Vom Toggenburger Bauernhaus in die Emmentaler Mühle

Verena und Markus zogen mit zwei anderen «Berglütli» zusammen in ein Bauernhaus im Toggenburg, das weder einen Wasser- noch einen Elektrischanschluss hatte. Die Hippies wurden von den Bauern schräg angeschaut und ihr Vertrag mit der Alpgenossenschaft wurde vorzeitig gekündigt. So waren sie bereits nach einem Jahr gezwungen, ins Emmental zu ziehen, zum Hof der Basisgruppe. Hier wehte nun aber ein rauer Wind. Der Umgangston unter den «Berglütli» hatte sich auf eine Art verändert, der Verena und Markus nicht mehr behagte. Sie hatten ihr erstes Kind zu umsorgen, und da war es ihnen schlicht auch zu laut und zu rauchig.
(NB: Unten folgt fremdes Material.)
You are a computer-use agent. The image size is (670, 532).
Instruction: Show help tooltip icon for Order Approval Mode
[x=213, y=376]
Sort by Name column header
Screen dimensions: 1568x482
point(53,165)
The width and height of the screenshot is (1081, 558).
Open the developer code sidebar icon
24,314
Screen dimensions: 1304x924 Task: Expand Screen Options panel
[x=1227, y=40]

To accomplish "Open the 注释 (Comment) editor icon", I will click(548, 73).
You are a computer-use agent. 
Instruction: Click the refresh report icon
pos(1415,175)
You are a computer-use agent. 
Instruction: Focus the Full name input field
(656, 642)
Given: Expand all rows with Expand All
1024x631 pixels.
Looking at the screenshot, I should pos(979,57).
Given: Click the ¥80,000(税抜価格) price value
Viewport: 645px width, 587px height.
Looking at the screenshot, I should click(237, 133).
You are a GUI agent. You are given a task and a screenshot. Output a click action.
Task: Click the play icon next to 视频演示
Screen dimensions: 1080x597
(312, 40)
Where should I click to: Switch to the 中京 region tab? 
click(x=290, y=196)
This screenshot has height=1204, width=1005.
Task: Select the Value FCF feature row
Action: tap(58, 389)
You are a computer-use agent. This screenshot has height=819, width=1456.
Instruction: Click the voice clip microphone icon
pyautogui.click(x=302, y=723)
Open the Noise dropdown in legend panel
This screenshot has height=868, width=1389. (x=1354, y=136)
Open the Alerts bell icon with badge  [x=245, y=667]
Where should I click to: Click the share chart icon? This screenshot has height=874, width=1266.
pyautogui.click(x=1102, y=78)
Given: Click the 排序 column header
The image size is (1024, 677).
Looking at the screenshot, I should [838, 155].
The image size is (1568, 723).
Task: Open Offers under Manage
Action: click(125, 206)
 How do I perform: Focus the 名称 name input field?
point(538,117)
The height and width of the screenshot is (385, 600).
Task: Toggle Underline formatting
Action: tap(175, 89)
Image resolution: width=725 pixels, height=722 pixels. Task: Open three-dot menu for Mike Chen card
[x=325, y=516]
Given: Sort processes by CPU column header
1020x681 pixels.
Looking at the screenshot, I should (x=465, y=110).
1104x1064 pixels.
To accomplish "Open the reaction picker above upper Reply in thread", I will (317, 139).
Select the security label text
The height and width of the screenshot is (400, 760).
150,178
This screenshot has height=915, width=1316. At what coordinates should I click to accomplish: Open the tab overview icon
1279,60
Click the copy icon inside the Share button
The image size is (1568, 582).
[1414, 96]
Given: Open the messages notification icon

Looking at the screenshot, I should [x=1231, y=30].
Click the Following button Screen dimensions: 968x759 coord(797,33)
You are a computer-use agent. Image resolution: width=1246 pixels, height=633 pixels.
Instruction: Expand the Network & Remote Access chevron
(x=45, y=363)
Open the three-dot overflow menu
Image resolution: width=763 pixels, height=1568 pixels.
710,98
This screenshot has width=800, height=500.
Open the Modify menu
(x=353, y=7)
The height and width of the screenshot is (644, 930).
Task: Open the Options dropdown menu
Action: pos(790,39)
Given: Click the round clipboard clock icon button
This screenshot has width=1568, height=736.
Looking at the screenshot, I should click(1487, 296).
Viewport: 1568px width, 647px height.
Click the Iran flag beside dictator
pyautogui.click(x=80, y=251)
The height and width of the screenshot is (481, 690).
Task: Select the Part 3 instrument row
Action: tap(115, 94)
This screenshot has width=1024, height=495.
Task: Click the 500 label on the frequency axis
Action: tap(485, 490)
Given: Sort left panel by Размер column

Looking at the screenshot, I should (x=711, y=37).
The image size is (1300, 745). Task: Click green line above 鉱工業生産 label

Bald fand die junge Familie aber Unterschlupf in einer urchristlichen Gemeinde am Thunersee, die ihnen durch einen ihnen bekannten Naturheilarzt vermittelt worden war. Zum ersten Mal trafen sie auf Leute, die das Leben, das sie predigten, auch lebten. Die überkonfessionelle Gemeinschaft, die hauptsächlich von Spenden und Besuchern der Naturheilanwendungen lebte, stellte das junge Paar als Gärtner ein und gab ihm ein schlichtes Häuschen zum Wohnen. Verena und Markus blieben fünfeinhalb Jahre und legten im Selbststudium und für Gotteslohn den prächtigsten Biogarten an. Als das dritte Kind unterwegs war, wurde das Häuschen zu klein. Die meist älteren Leute der Gemeinschaft waren auf Nachwuchs weder eingestellt noch dafür eingerichtet. Zudem hätten Verena und Markus gerne einige Nutztiere gehalten, was dort nicht möglich war. Der Wunsch nach einem eigenen Bauernhof war herangereift. Es war Zeit, weiterzuziehen.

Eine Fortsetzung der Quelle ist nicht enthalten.